Un dominio fisico totale da parte dell’ex Lakers: trova subito il ritmo dall’arco, poi attacca l’area con una continuità devastante, diventando un treno inarrestabile in penetrazione. Chiude con 28 punti, frutto di un eccellente 5/9 da due e 4/5 da tre, aggiungendo anche 3 assist, una stoppata clamorosa su Edwards e una valutazione complessiva di 28. E non è finita qui: nel finale piazza la quarta tripla della serata, quella che mette definitivamente la parola fine sulla partita e dà il colpo di grazia alla Virtus.
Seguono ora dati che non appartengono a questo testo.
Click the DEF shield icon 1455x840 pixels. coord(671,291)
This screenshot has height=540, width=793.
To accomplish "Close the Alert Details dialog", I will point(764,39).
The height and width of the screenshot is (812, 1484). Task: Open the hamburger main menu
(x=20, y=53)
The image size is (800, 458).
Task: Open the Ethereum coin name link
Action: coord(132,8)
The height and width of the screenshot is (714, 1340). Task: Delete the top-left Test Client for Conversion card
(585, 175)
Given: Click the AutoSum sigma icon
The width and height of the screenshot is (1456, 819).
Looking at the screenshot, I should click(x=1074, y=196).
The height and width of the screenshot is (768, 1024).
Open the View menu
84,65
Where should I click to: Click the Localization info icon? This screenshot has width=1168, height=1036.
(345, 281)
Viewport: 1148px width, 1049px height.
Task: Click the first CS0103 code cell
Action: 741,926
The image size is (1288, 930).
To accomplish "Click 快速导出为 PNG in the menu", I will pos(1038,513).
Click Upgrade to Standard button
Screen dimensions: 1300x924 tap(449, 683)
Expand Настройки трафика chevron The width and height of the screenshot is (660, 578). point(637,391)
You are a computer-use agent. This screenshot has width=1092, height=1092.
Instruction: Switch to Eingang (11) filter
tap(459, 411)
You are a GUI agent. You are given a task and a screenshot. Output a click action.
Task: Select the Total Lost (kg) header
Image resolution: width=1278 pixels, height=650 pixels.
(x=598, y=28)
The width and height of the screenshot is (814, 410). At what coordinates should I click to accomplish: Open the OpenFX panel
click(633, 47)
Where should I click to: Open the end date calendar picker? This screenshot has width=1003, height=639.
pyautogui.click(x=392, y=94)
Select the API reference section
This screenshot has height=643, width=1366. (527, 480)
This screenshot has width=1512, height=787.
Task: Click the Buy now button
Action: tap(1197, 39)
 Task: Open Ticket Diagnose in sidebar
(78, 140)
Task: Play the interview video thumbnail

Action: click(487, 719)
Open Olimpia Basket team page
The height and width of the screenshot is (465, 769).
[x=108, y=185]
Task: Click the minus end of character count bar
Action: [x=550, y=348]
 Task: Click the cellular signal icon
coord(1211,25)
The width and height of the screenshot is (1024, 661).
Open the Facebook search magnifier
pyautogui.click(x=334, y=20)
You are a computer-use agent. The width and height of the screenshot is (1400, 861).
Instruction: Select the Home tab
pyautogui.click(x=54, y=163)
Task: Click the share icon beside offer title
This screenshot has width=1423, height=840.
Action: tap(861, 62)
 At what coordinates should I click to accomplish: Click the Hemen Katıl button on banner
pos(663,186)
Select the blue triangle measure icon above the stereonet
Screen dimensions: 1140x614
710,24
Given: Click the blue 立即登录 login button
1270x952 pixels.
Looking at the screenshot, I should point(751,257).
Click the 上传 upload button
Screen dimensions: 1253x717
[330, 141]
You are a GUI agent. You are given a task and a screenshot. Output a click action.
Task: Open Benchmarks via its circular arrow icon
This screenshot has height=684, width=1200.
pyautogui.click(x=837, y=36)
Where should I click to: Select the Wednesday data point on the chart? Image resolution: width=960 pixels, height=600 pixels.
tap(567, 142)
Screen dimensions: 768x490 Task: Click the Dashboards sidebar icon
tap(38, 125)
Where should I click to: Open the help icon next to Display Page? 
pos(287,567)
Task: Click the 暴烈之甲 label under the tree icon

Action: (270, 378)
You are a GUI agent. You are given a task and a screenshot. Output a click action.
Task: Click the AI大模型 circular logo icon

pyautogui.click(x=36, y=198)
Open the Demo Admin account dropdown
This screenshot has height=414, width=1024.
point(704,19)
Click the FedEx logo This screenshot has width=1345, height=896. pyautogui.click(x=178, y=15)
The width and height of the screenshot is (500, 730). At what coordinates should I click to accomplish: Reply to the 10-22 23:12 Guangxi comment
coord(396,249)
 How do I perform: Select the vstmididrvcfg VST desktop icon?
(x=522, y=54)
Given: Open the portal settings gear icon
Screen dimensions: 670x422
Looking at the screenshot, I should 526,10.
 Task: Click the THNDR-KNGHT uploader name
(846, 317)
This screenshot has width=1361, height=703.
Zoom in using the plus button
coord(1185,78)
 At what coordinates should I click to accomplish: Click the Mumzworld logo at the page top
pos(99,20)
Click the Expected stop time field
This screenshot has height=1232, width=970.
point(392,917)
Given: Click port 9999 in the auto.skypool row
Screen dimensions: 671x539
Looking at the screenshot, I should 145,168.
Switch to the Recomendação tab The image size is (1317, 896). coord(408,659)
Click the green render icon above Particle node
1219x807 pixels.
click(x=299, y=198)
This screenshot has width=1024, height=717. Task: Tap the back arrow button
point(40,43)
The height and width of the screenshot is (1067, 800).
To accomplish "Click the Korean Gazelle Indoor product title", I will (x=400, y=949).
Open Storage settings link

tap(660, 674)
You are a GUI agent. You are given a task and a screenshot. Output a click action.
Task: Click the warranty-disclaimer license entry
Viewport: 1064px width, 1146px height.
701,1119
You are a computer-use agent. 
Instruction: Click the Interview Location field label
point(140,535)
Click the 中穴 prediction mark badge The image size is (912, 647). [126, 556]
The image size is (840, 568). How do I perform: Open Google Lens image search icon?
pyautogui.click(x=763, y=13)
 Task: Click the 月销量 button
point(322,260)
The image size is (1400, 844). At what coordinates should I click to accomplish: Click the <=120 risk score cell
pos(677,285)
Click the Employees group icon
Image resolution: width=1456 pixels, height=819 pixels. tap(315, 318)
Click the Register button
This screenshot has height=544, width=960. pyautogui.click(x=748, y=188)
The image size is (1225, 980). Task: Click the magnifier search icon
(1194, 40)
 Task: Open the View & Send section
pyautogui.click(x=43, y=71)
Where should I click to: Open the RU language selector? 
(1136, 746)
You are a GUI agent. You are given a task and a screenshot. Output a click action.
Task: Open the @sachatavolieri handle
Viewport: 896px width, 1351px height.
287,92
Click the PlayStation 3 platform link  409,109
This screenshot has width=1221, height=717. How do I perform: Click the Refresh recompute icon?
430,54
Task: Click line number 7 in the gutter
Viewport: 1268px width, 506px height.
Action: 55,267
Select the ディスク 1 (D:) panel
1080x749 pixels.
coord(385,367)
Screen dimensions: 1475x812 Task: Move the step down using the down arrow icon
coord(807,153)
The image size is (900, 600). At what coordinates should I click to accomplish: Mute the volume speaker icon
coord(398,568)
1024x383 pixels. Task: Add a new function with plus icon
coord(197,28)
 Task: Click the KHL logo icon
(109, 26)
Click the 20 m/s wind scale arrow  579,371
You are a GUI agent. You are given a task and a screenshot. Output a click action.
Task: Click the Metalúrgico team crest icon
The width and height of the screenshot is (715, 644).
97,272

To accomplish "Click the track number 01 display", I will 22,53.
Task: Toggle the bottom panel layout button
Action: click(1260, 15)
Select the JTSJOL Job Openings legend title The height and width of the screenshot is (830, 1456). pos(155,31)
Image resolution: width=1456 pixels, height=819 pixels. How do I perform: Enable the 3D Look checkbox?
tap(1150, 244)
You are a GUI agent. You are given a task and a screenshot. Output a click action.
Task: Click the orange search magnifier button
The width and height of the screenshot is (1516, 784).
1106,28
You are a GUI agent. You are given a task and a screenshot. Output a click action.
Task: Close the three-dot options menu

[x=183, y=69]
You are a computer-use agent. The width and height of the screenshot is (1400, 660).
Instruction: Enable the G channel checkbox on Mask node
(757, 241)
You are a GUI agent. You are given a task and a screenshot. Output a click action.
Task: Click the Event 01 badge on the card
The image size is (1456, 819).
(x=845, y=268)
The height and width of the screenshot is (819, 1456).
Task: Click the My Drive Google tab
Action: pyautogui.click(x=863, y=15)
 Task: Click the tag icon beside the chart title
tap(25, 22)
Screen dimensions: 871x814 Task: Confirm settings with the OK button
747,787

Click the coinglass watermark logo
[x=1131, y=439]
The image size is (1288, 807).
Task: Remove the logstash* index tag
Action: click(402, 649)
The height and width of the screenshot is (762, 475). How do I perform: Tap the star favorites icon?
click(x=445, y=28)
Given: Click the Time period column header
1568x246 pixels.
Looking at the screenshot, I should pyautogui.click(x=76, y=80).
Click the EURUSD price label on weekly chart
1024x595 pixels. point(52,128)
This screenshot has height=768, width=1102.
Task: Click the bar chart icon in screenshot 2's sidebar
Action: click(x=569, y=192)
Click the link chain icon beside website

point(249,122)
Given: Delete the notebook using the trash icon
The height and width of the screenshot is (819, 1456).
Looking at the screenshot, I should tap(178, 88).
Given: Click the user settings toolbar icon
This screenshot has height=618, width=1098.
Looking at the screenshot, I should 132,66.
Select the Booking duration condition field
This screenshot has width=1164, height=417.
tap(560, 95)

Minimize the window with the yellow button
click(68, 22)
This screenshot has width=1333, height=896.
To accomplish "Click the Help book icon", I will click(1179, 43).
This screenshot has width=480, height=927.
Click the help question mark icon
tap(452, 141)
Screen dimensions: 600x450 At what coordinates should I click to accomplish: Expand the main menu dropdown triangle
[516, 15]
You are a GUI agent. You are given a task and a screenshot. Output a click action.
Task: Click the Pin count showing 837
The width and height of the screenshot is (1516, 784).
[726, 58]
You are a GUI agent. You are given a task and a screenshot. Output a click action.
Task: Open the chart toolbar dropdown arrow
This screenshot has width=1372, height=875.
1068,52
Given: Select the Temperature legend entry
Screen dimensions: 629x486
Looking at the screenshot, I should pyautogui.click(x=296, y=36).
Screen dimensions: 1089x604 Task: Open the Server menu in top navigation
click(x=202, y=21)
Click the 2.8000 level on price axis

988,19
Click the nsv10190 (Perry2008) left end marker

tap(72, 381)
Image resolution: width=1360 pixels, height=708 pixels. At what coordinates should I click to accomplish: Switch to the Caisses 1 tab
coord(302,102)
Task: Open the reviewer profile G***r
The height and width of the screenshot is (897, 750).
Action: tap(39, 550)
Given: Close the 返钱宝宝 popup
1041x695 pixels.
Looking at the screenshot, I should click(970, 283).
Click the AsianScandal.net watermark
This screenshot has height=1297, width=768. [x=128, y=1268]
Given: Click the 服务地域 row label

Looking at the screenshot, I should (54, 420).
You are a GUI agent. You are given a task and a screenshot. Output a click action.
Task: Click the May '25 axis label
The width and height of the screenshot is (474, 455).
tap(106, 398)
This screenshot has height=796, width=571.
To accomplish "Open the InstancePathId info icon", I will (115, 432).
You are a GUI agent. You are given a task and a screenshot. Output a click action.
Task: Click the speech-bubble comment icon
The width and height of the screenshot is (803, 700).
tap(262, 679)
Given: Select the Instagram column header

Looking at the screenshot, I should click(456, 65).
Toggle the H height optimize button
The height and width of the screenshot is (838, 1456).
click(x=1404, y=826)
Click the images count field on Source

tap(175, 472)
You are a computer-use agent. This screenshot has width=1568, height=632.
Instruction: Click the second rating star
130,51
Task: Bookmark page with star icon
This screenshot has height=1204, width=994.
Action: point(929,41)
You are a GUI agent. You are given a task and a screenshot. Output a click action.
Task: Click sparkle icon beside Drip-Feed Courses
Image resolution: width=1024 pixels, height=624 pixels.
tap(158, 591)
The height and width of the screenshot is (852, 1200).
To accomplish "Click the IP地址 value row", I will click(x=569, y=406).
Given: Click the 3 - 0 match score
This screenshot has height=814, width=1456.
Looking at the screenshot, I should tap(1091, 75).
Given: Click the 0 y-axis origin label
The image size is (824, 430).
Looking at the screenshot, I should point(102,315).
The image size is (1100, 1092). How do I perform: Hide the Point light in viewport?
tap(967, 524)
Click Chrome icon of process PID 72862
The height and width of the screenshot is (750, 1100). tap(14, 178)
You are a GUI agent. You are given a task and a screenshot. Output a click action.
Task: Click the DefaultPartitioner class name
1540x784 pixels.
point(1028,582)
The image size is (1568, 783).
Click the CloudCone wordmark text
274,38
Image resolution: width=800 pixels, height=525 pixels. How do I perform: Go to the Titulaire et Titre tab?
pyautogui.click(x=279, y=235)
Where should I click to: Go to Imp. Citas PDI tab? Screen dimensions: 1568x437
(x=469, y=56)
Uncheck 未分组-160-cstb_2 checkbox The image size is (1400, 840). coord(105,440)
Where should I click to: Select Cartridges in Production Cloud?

E come ciliegina sulla torta sono arrivati anche i complimenti del suo allenatore, uno che di Eurolega se ne intende eccome come Šarūnas Jasikevičius: «Non ci sono molti giocatori al mondo capaci di attaccare il ferro con questa facilità. Serve tempo per adattarsi alla pallacanestro europea, ma sta recependo molto bene i nostri consigli. Sta vivendo una stagione straordinaria e spero possa fare ancora meglio».